A third survey was conducted on our behalf by the Mustel Group between May 11 to 15, 2020. This blog examines the latest responses from BCBC members who participated in the survey. The majority are large and medium-sized employers operating in B.C. across a range of industries: 38% of respondents have more than 500 employees and 26% have 50-200 employees. The surveys use voluntary response (i.e. non-random) samples.
Sales volumes continue to fall
The vast majority (60%) of respondents have seen sales volumes continue to deteriorate over the past fortnight (Figure 1). That said, compared to previous surveys, fewer firms say sales are in freefall. Slightly more respondents than in previous surveys – albeit still a minority (40%) – reported that COVID-19 was having little or no impact on sales, or that sales had slightly increased, over the past fortnight.
B.C.’s large employers are cancelling or deferring investments of all types, except digital
Firms were asked about the impacts of COVID-19 on their business to date (Figure 2). The most widespread impacts were decreased sales volumes and the deferral or cancellation of capital projects, marketing projects, contracts and tenders, and research and development (R&D). Around one-third of respondents are facing higher operating costs. Roughly half of firms said they had ramped up their online, digital or e-commerce activities, mostly as a survival measure. Redundancies appear more widespread, with roughly 40% of respondents having laid off staff. In a separate question, only 10% of firms said they were accessing the Canadian Emergency Wage Subsidy (CEWS, Figure 3).
Most firms support the B.C. government’s phased reopening plan
Most firms (70% of respondents) view the B.C. government’s phased reopening plan for the economy as somewhat or very helpful for their business (Figure 4).
Half of respondents are confident they do not require additional taxpayer support to continue operating
Businesses were asked whether they would require significant federal or provincial taxpayer support – in addition to the measures already announced – in order to continue operating (Figure 5).
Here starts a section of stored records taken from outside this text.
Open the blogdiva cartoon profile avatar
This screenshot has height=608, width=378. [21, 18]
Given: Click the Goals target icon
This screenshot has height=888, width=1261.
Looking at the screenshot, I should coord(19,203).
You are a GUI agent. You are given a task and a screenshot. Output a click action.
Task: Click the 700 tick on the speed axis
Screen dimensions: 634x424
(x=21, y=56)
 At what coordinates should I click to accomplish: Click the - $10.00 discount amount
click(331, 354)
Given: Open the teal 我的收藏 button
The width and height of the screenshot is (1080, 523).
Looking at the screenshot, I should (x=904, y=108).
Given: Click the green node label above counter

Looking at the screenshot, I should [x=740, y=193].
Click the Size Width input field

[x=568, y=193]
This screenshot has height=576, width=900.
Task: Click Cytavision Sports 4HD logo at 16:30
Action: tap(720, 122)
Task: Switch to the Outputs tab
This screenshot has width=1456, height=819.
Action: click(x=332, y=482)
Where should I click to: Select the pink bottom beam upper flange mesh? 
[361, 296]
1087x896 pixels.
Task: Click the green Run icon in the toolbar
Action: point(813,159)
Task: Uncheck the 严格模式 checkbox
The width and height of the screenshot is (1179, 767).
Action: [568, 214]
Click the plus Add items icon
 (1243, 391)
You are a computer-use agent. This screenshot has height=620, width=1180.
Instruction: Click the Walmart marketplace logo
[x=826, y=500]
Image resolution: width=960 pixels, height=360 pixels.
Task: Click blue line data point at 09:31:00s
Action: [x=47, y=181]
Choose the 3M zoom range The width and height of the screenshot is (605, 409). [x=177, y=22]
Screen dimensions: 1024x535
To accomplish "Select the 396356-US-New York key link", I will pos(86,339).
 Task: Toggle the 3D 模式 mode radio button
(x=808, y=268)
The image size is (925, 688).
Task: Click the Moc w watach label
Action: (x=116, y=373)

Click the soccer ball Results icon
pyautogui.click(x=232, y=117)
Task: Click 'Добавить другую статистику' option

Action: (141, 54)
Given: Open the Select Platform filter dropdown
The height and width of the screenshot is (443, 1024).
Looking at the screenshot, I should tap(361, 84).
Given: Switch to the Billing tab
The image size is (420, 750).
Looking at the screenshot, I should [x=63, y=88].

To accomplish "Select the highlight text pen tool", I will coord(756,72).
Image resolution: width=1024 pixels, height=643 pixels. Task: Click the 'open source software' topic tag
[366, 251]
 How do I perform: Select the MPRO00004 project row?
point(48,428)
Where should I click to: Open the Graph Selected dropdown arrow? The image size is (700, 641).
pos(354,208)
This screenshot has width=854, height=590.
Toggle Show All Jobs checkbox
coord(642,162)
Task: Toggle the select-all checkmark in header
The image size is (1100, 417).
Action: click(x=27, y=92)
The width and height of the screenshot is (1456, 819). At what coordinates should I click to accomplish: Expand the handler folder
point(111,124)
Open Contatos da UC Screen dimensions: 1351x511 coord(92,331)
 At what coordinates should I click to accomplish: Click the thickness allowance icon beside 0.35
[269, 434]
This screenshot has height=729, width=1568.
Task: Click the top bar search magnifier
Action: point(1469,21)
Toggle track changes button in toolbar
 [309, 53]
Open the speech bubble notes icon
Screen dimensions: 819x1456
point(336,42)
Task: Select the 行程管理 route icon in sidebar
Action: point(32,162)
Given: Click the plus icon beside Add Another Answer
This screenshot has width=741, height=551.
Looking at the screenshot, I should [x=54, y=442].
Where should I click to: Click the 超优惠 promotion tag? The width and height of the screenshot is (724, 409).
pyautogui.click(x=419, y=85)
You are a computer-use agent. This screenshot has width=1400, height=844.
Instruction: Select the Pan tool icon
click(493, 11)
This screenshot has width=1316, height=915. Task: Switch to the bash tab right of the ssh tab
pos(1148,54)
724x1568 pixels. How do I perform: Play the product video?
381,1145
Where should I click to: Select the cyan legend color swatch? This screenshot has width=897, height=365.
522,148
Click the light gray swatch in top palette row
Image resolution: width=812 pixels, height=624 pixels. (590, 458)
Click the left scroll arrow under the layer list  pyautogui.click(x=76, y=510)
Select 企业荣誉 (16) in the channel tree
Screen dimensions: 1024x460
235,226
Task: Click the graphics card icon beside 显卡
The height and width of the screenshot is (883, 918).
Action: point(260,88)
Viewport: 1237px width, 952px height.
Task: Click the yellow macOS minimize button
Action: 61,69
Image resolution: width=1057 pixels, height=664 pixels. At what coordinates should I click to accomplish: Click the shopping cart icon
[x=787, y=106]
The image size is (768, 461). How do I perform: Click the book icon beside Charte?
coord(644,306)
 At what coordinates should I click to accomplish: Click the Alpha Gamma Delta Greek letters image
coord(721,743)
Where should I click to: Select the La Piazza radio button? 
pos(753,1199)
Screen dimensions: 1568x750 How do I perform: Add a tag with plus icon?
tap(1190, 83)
Only about half of respondents are confident that their business would not require additional taxpayer support to keep operating, and a further one-third of firms said it was too early to tell.
One-in-four firms expect their industry will take more than 6 months to recover
Firms were asked how long they expect it will take for their industry to recover from the COVID-19 shutdown. About 40% of firms said their industry was already operating at or near full capacity, and another 35% said they expect it would take less than 6 months for their industry to recover. However, a sizable proportion of firms, 25%, said they thought it would take more than 6 months to recover (of which 12% said it would take at least 6 months and 13% said it would take more than a year).
BCBC’s three member surveys of mostly large and medium-sized B.C. employers confirm that the COVID-19 shutdown is causing serious damage to the economy. We remain particularly concerned about the widespread cancellations and deferrals of business spending on capital projects, marketing projects, contracts and tenders and R&D. We also continue to anticipate large numbers of business insolvencies – mainly among small firms – and permanent closures in the coming weeks and months. Together, these developments will likely reduce the economy’s supply-side capacity going forward and slow the process of getting B.C.’s roughly 400,000 workers laid off since February back into paid employment.
Canada's pre-pandemic economy was already the 6th most indebted in the world, with national debt/GDP at 301% in 2019. A little over two-thirds of this was private sector debt (corporations and households) and the remainder was public sector debt. A lower future potential GDP growth rate will make it harder to service and repay this debt as well as the additional borrowing associated with the COVID-19 crisis.